Di qui al 2050, solo 32 milioni di persone avrebbero intenzione, o sarebbero in grado, di emigrare. Questo il flusso di forza lavoro tra i 15 e i 39 anni stimato dalle aree migranti, sulla base degli attuali tassi, in seguito alle variazioni demografiche e ai conseguenti squilibri nel mercato dell’occupazione, dove è attesa infatti una riduzione della manodopera, nei paesi già in deficit, di oltre 200 milioni di lavoratori. Uno scenario che, nelle aree con un surplus lavorativo, potrebbe portare al rischio di una grave mancanza di ‘cervelli’ o di ‘braccia’. E, nelle aree caratterizzate da deficit di manodopera, a una bassa mobilità, con un duro contraccolpo per la crescita economica, la fiscalità e la previdenza per gli anziani. A lanciare l’allarme è la ricerca ‘Shaping the future’, un’analisi sulle prospettive a lungo termine per la popolazione migrante e per la mobilità lavorativa nell’area del Medio Oriente e del Nord Africa, presentata dal ministero del Lavoro, della Salute e delle Politiche sociali, nell’ambito del Forum P.a., alla Nuova Fiera di Roma.

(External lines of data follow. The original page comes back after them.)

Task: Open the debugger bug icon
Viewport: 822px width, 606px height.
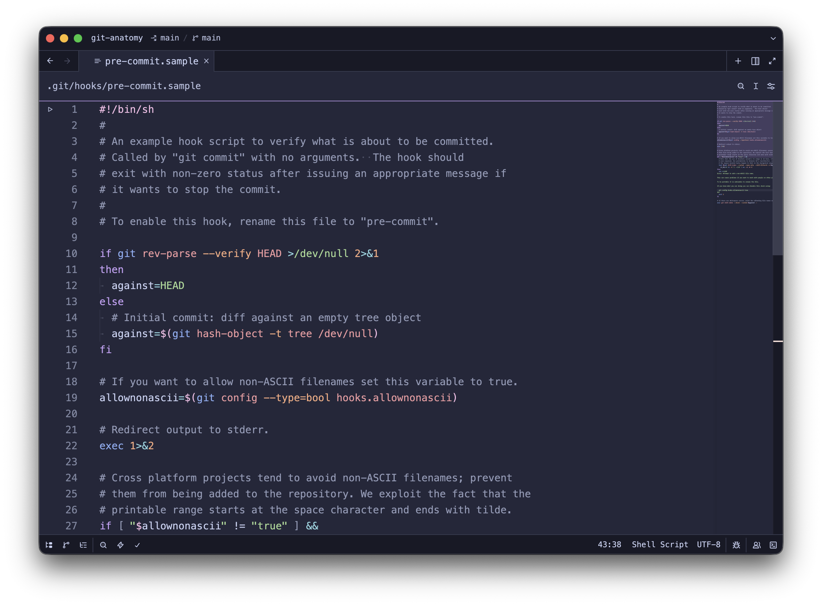Action: [x=736, y=545]
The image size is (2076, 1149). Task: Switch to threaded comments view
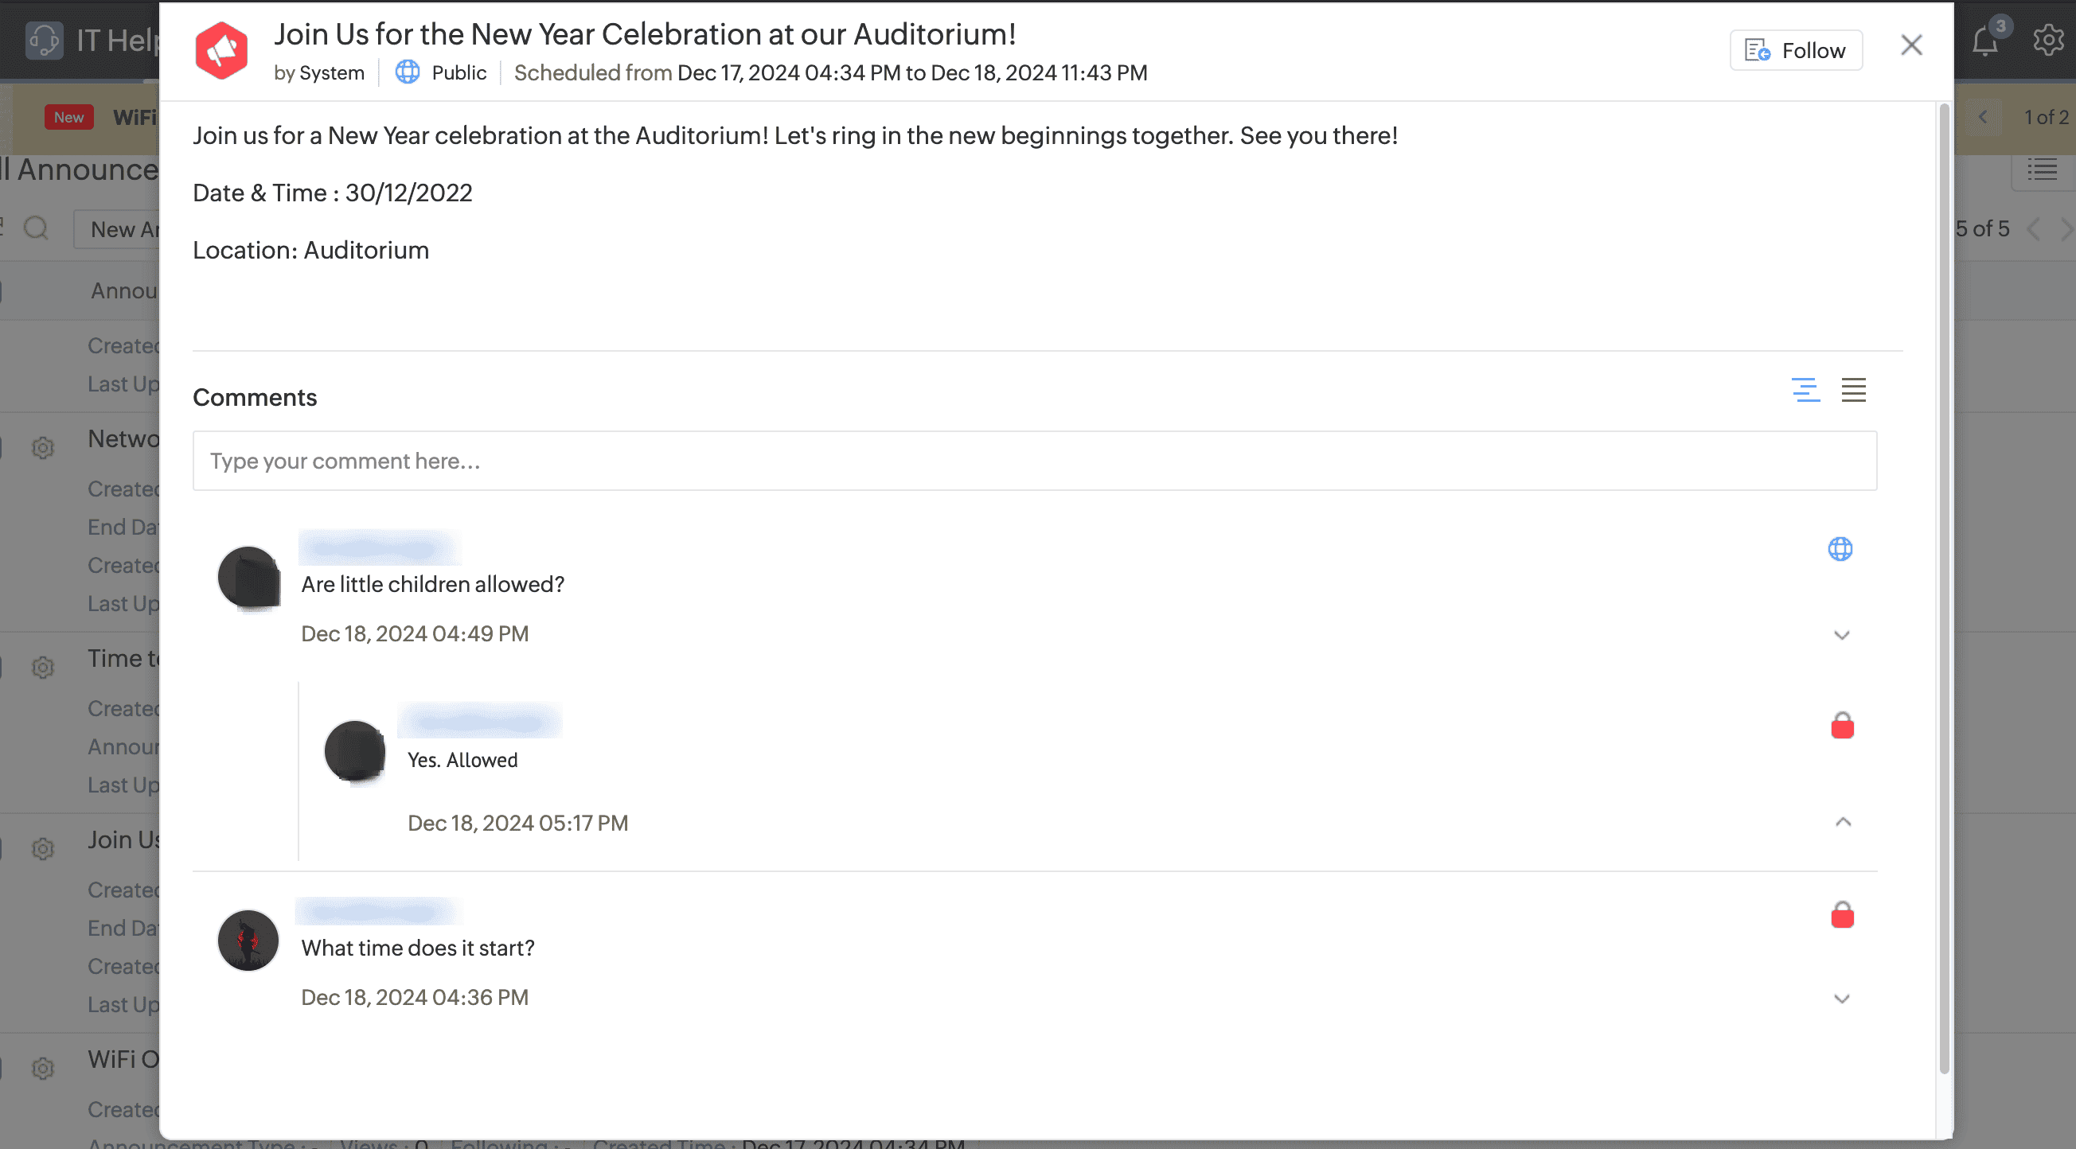tap(1805, 390)

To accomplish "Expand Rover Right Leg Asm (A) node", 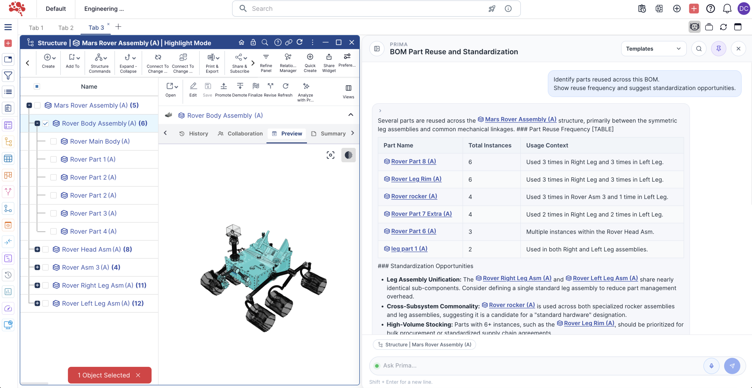I will tap(37, 285).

“Questa ricerca che oggi presentiamo è stata finanziata dalla Banca mondiale e dall’Unione europea e rappresenta uno strumento di lavoro importante per analizzare il sistema migratorio”, ha detto Giuseppe Maurizio Silveri, direttore generale per l’Immigrazione del ministero del Lavoro, della Salute e delle Politiche sociali, introducendo la presentazione fatta da Leila Zlaoui, della Banca mondiale. Lo studio si riferisce alle migrazioni dall’area ‘Mena’ (Medio Oriente e Nord Africa). Una realtà, quella indagata, fatta di emigrazione ‘povera’, che ha per protagoniste persone che hanno sempre meno possibilità di accesso al mercato del lavoro e che saranno considerate sempre meno utili allo sviluppo economico globale. In Europa, in particolare, nel periodo 2005-2050, è prevista una riduzione totale della forza lavoro che si attesterà sui 66 milioni di lavoratori, di cui 35 milioni con livello di istruzione secondaria. Nonostante la continua concorrenza a livello mondiale per attirare lavoratori altamente specializzati, osserva lo studio, in futuro la maggior parte della domanda si rivolgerà a figure con medie capacità.
E i paesi dell’area ‘Mena’, ai livelli di istruzione attuali, offrirebbero un alto numero di lavoratori non specializzati: nei prossimi 40 anni, la forza lavoro tra i 15 e i 39 anni aumenterà di 41 milioni di unità, soprattutto tra coloro che possiedono un’educazione elementare o inferiore. Una cifra che potrebbe arrivare a 57 milioni, e che sarebbe piu’ in linea con la domanda del mercato, qualora il tasso di scolarizzazione migliorasse. Ma occorrono da 15 a 20 anni per istruire un potenziale lavoratore qualificato dall’infanzia all’età adulta. Ma, avverte lo studio, affinchè l’area ‘Mena’ e l’Unione europea siano reciprocamente complementari, quest’ultima dovrebbe rivedere le sue politiche sulla mobilità lavorativa, mentre i paesi di emigrazione dovrebbero investire sullo sviluppo delle competenze.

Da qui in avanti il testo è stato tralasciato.